In this sprint challenge, you'll explore some of the cutting edge of Data Science. This week we studied several famous neural network architectures: 
recurrent neural networks (RNNs), long short-term memory (LSTMs), convolutional neural networks (CNNs), and Generative Adverserial Networks (GANs). In this sprint challenge, you will revisit these models. Remember, we are testing your knowledge of these architectures not your ability to fit a model with high accuracy. 

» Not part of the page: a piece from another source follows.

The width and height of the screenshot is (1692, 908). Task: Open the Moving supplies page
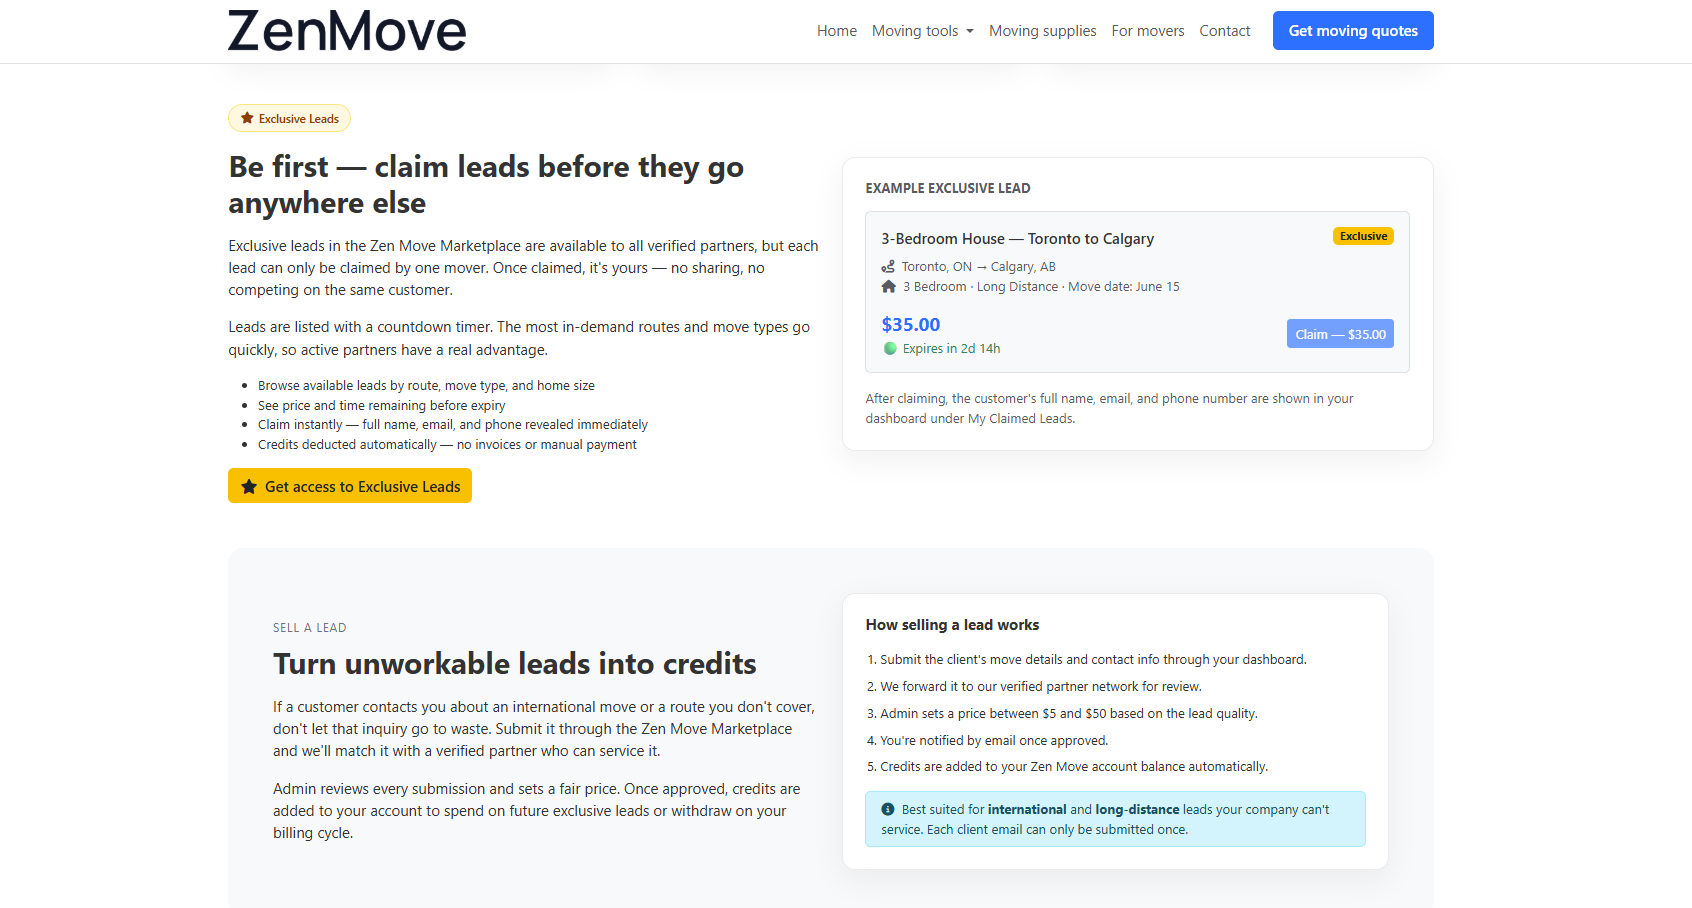[x=1042, y=31]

__*Caution:*__  these approaches can be pretty heavy computationally. All problems were designed so that you should be able to achieve results within at most 5-10 minutes of runtime on Colab or a comparable environment. If something is running longer, doublecheck your approach!

## Challenge Objectives
*You should be able to:*
* <a href="#p1">Part 1</a>: Train a RNN classification model
* <a href="#p2">Part 2</a>: Utilize a pre-trained CNN for objective detection
* <a href="#p3">Part 3</a>: Describe the difference between a discriminator and generator in a GAN
* <a href="#p4">Part 4</a>: Describe yourself as a Data Science and elucidate your vision of AI

<a id="p1"></a>
## Part 1 - RNNs

Use an RNN to fit a multi-class classification model on reuters news articles to distinguish topics of articles. The data is already encoded properly for use in an RNN model. 

Your Tasks: 
- Use Keras to fit a predictive model, classifying news articles into topics. 
- Report your overall score and accuracy

For reference, the [Keras IMDB sentiment classification example](https://github.com/keras-team/keras/blob/master/examples/imdb_lstm.py) will be useful, as well the RNN code we used in class.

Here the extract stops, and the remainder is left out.